## Exercise directions
Write the listing below again, word for word.
···
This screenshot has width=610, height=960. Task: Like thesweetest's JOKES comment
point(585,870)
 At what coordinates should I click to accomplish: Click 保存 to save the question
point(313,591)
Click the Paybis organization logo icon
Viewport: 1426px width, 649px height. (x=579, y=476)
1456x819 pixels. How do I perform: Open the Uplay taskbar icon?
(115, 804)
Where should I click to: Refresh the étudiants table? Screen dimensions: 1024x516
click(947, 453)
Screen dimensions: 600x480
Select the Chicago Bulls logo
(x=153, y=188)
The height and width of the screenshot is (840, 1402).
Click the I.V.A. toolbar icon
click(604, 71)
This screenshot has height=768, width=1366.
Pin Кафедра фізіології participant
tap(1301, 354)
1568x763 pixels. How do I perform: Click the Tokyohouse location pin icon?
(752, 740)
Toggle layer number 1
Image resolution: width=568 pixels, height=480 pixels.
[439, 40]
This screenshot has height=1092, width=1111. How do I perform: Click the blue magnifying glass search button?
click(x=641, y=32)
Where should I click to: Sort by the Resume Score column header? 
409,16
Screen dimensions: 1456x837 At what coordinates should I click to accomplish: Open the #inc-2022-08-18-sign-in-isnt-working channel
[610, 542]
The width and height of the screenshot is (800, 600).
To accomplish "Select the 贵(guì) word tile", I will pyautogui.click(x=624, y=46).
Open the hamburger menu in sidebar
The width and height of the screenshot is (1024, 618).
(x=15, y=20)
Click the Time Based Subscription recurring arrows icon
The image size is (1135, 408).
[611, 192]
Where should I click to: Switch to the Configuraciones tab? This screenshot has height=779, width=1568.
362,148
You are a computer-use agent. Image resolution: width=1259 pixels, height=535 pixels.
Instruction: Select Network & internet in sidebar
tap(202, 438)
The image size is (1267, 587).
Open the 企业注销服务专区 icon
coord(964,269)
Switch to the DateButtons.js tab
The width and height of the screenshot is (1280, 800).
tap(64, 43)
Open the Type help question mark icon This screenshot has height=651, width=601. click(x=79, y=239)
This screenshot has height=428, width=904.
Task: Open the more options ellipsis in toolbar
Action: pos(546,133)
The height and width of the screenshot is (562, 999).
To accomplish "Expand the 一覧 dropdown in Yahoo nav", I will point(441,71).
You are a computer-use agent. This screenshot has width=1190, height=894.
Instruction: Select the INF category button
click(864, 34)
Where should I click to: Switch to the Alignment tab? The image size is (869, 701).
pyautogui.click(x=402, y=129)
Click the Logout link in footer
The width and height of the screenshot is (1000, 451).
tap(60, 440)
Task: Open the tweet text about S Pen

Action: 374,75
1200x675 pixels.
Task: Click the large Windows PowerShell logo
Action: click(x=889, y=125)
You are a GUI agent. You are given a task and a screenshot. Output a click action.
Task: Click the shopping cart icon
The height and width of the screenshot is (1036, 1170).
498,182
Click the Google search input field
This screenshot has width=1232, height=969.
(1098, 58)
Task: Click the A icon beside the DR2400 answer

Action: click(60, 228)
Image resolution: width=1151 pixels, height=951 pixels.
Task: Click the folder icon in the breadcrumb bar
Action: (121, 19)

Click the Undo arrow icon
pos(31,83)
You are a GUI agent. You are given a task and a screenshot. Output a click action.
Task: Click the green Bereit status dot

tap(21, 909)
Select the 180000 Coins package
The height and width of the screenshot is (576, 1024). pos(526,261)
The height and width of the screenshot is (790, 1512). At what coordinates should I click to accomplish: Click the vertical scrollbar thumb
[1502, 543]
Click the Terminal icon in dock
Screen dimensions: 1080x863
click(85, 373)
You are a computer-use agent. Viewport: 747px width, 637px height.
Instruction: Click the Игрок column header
···
## Answer space
This screenshot has width=610, height=960. Task: Like thesweetest's JOKES comment
point(585,870)
 At what coordinates should I click to accomplish: Click 保存 to save the question
point(313,591)
Click the Paybis organization logo icon
Viewport: 1426px width, 649px height. (x=579, y=476)
1456x819 pixels. How do I perform: Open the Uplay taskbar icon?
(115, 804)
Where should I click to: Refresh the étudiants table? Screen dimensions: 1024x516
click(947, 453)
Screen dimensions: 600x480
Select the Chicago Bulls logo
(x=153, y=188)
The height and width of the screenshot is (840, 1402).
Click the I.V.A. toolbar icon
click(604, 71)
This screenshot has height=768, width=1366.
Pin Кафедра фізіології participant
tap(1301, 354)
1568x763 pixels. How do I perform: Click the Tokyohouse location pin icon?
(752, 740)
Toggle layer number 1
Image resolution: width=568 pixels, height=480 pixels.
[439, 40]
This screenshot has height=1092, width=1111. How do I perform: Click the blue magnifying glass search button?
click(x=641, y=32)
Where should I click to: Sort by the Resume Score column header? 
409,16
Screen dimensions: 1456x837 At what coordinates should I click to accomplish: Open the #inc-2022-08-18-sign-in-isnt-working channel
[610, 542]
The width and height of the screenshot is (800, 600).
To accomplish "Select the 贵(guì) word tile", I will pyautogui.click(x=624, y=46).
Open the hamburger menu in sidebar
The width and height of the screenshot is (1024, 618).
(x=15, y=20)
Click the Time Based Subscription recurring arrows icon
The image size is (1135, 408).
[611, 192]
Where should I click to: Switch to the Configuraciones tab? This screenshot has height=779, width=1568.
362,148
You are a computer-use agent. Image resolution: width=1259 pixels, height=535 pixels.
Instruction: Select Network & internet in sidebar
tap(202, 438)
The image size is (1267, 587).
Open the 企业注销服务专区 icon
coord(964,269)
Switch to the DateButtons.js tab
The width and height of the screenshot is (1280, 800).
tap(64, 43)
Open the Type help question mark icon This screenshot has height=651, width=601. click(x=79, y=239)
This screenshot has height=428, width=904.
Task: Open the more options ellipsis in toolbar
Action: pos(546,133)
The height and width of the screenshot is (562, 999).
To accomplish "Expand the 一覧 dropdown in Yahoo nav", I will point(441,71).
You are a computer-use agent. This screenshot has width=1190, height=894.
Instruction: Select the INF category button
click(864, 34)
Where should I click to: Switch to the Alignment tab? The image size is (869, 701).
pyautogui.click(x=402, y=129)
Click the Logout link in footer
The width and height of the screenshot is (1000, 451).
tap(60, 440)
Task: Open the tweet text about S Pen

Action: 374,75
1200x675 pixels.
Task: Click the large Windows PowerShell logo
Action: click(x=889, y=125)
You are a GUI agent. You are given a task and a screenshot. Output a click action.
Task: Click the shopping cart icon
The height and width of the screenshot is (1036, 1170).
498,182
Click the Google search input field
This screenshot has width=1232, height=969.
(1098, 58)
Task: Click the A icon beside the DR2400 answer

Action: click(60, 228)
Image resolution: width=1151 pixels, height=951 pixels.
Task: Click the folder icon in the breadcrumb bar
Action: (121, 19)

Click the Undo arrow icon
pos(31,83)
You are a GUI agent. You are given a task and a screenshot. Output a click action.
Task: Click the green Bereit status dot

tap(21, 909)
Select the 180000 Coins package
The height and width of the screenshot is (576, 1024). pos(526,261)
The height and width of the screenshot is (790, 1512). At what coordinates should I click to accomplish: Click the vertical scrollbar thumb
[1502, 543]
Click the Terminal icon in dock
Screen dimensions: 1080x863
click(85, 373)
You are a computer-use agent. Viewport: 747px width, 637px height.
Instruction: Click the Игрок column header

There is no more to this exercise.